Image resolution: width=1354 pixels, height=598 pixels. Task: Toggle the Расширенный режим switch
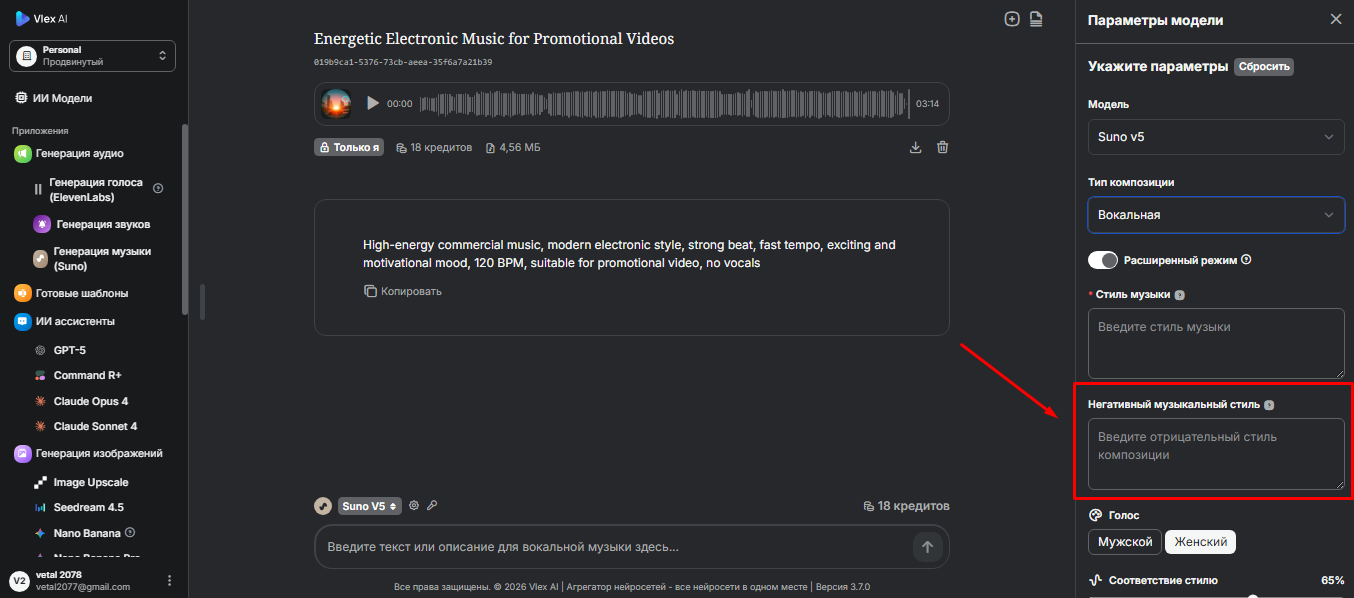point(1103,260)
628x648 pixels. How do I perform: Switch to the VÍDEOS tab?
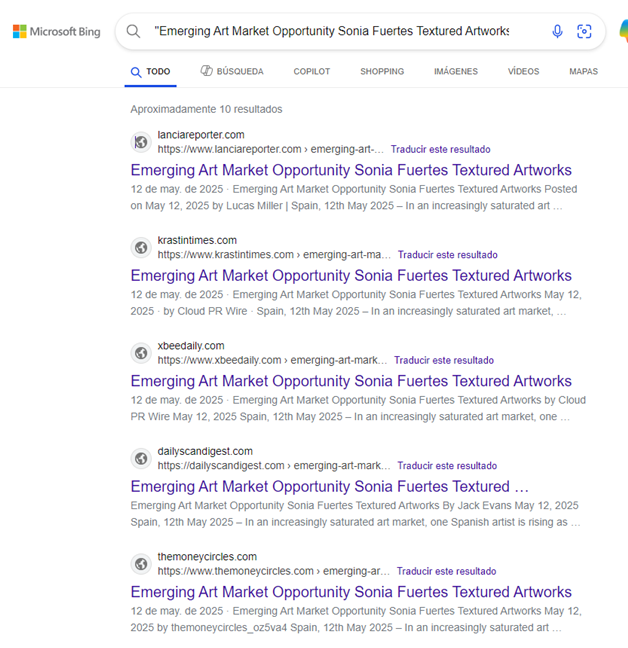coord(523,72)
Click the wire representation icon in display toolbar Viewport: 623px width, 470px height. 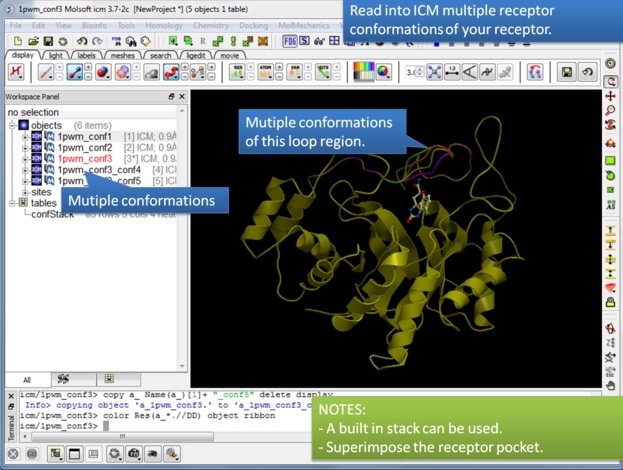[46, 73]
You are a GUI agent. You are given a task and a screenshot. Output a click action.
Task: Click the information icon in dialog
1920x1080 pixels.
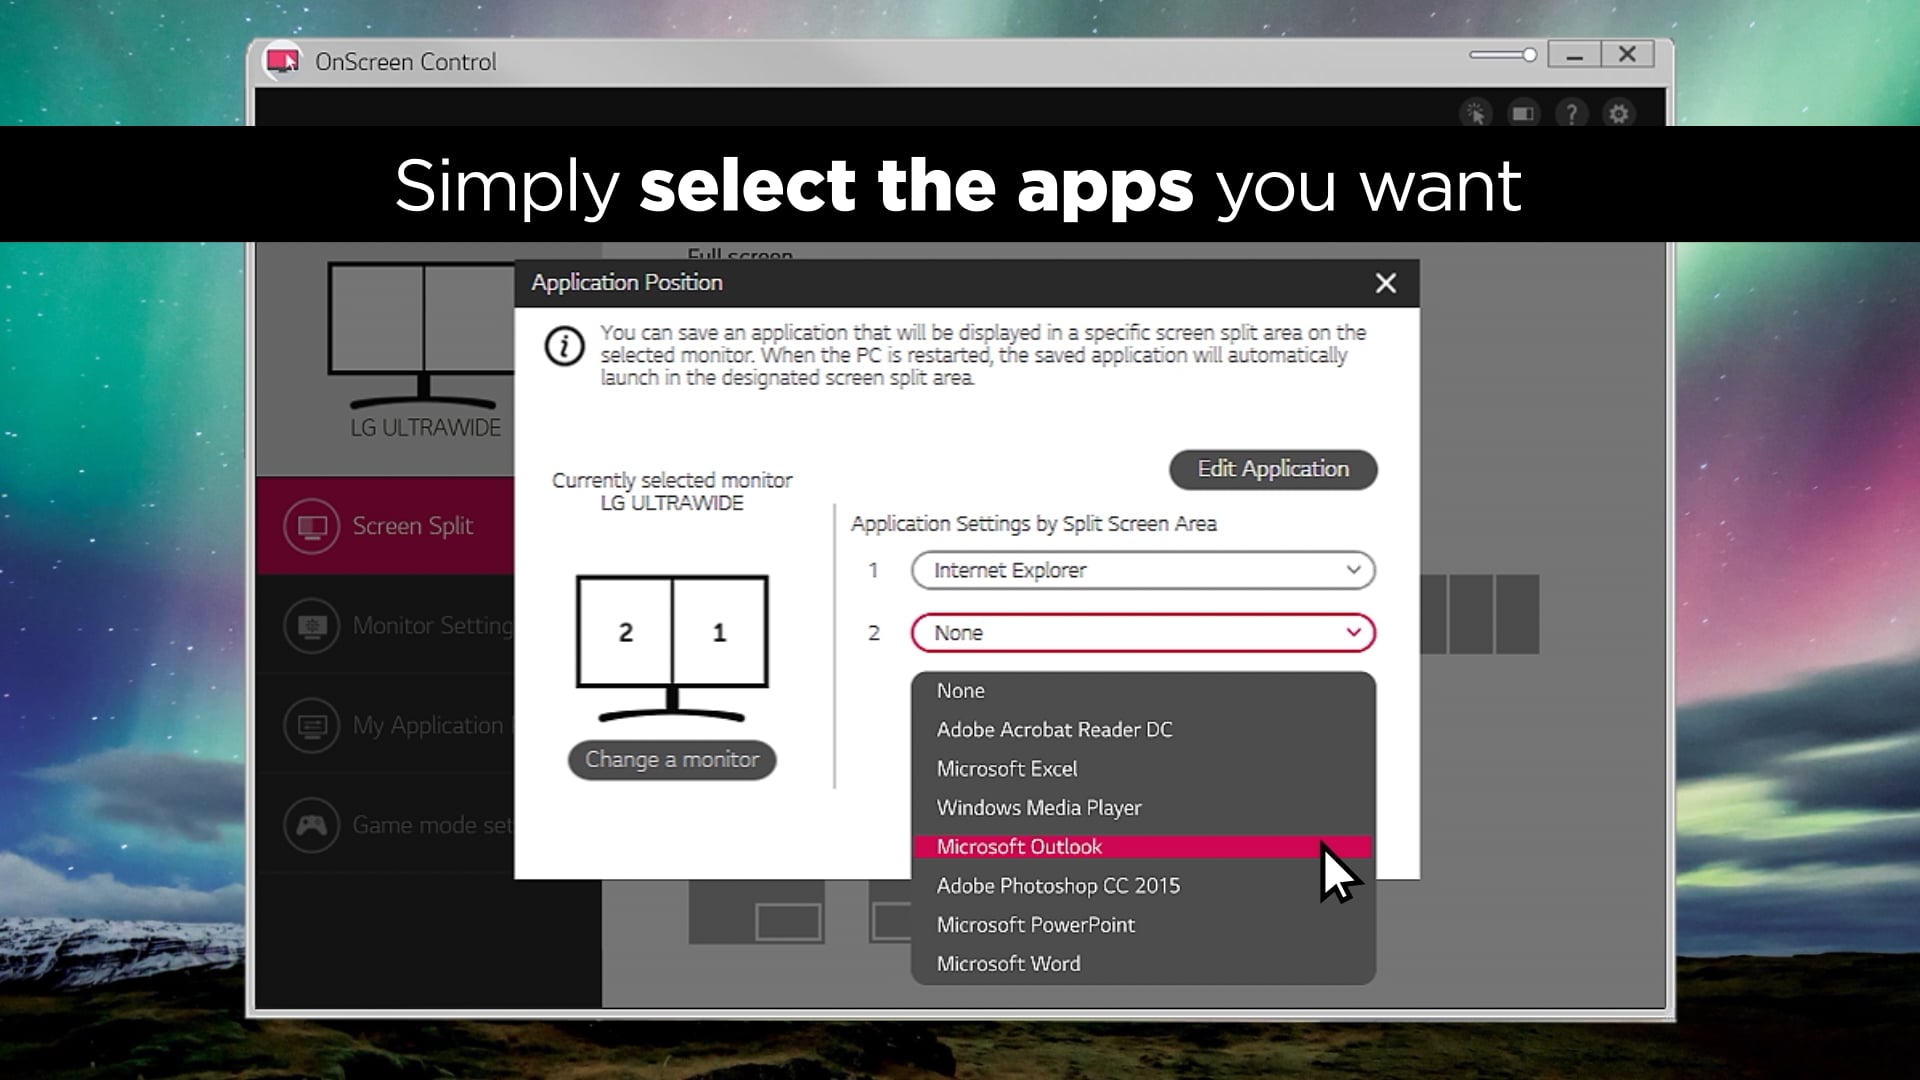(565, 347)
———
Description of the task: Beginning with the line that holds "Task: Click the information icon in dialog" and ending with the last line of the material above, extract every line exactly, pictures excluded.

Solution for this exercise:
Task: Click the information icon in dialog
1920x1080 pixels.
(565, 347)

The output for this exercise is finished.